In her shoes, if you had to sign the check, what let’s you sleep at night: Knowing the model’s feature importances, or having verified the prediction’s correctness?
I’d prefer the latter, and the former only so much as it helps in the pursuit of verification. Feature importance alone, it is argued however, can’t determine correctness:
Here, we refer to verification of an answer as the process of determining its correctness. It follows that many AI explanations fundamentally cannot satisfy this desideratum […] While feature importance explanations may provide some indication of how much each feature influenced the AI’s decision, they typically do not allow a decision maker to verify the AI’s recommendation.
We want verifiability, but we cannot have it for most relevant supervised learning problems. The number of viewers of the TV ad are inherently unknown at prediction time, as is the demand for the seasonal product. These applications are in stark contrast to the maze example the authors provide, in which the explanation method draws the proposed path through the maze.
If verifiability is needed to complement human decision making, then this might be why one can get the impression of explanation washing of machine learning systems: While current explanation methods are the best we can do, they fall short of what is really needed to trust a system’s recommendation.
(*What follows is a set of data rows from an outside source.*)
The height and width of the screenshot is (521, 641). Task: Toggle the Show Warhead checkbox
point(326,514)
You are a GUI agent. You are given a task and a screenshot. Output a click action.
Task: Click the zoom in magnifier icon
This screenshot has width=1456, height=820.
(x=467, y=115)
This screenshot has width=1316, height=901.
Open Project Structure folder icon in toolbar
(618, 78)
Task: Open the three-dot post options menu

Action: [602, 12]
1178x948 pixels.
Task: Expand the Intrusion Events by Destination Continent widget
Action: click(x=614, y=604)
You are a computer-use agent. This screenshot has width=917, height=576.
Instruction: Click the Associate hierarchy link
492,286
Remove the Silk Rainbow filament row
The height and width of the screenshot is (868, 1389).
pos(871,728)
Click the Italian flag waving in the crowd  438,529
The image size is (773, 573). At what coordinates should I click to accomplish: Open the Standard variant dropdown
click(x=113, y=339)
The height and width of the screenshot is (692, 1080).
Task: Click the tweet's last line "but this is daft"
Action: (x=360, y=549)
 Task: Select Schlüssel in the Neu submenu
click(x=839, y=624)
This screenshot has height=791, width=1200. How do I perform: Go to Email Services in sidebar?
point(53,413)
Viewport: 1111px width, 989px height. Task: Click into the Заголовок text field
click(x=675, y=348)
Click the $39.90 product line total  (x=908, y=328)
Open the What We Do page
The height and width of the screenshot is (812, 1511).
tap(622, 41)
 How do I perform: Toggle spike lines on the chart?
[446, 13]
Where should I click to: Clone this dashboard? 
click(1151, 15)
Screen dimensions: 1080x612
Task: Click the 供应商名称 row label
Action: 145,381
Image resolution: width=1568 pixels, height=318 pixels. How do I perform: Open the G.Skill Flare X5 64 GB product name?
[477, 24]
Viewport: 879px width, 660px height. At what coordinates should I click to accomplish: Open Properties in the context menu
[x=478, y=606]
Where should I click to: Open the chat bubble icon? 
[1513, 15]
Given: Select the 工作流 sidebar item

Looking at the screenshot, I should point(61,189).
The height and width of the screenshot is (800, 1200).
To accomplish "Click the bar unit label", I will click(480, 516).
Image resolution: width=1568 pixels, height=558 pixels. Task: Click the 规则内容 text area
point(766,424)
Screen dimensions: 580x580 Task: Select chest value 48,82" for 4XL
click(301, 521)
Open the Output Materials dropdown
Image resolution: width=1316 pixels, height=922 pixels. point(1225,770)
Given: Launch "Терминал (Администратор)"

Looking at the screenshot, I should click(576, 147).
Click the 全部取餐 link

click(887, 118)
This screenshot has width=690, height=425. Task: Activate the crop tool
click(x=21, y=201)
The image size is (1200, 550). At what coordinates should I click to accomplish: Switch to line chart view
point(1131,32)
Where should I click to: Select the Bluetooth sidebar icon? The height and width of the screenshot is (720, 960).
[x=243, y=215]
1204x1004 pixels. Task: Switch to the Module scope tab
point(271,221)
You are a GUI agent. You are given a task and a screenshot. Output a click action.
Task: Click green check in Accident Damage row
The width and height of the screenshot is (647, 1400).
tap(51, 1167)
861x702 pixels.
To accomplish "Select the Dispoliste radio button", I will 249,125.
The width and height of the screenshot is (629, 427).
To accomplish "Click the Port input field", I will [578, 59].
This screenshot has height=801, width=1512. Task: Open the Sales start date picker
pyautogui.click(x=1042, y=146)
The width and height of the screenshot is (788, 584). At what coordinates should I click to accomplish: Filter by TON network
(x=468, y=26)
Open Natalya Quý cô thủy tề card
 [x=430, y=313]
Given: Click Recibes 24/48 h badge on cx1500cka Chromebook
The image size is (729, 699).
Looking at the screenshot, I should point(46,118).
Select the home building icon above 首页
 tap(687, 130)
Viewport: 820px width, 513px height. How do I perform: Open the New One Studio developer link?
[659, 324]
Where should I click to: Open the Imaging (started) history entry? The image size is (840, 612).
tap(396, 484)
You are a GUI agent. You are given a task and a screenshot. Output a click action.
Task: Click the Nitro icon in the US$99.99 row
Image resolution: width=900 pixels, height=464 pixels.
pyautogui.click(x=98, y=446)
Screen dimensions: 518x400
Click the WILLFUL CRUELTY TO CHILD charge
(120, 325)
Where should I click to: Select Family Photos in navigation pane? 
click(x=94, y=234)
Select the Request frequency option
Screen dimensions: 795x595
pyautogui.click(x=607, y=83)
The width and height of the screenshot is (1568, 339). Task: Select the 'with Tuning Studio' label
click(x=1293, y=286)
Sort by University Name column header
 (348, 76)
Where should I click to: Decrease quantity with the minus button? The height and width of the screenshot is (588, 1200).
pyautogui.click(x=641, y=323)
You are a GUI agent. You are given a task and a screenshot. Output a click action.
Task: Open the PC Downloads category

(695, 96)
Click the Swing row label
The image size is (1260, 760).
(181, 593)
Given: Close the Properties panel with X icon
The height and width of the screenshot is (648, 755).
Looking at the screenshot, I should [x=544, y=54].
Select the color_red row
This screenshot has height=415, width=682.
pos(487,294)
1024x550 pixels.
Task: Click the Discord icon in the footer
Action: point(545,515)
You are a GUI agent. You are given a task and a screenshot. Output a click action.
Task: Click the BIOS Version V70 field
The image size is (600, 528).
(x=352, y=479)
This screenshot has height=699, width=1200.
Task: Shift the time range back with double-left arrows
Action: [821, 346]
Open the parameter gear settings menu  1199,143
What can we do instead? We could start by showing the actual data alongside the recommendation. Making the data explorable. The observation in question can be put into the context of observations from the training data for which labels exist, essentially providing case-based explanations.
Ideally, any context provided to the model’s recommendation is not based on another model that adds another layer to be verified, but on hard actuals.
In the case of forecasting, simply visualizing the forecast alongside the historical observations can be extremely effective at establishing trust. When the time series is stable and shows clear patterns, a human actually can verify the the forecast’s correctness up to a point. And a human easily spots likely incorrect forecasts given historical data.
The need for verifiability makes me believe in building data products, not just a model.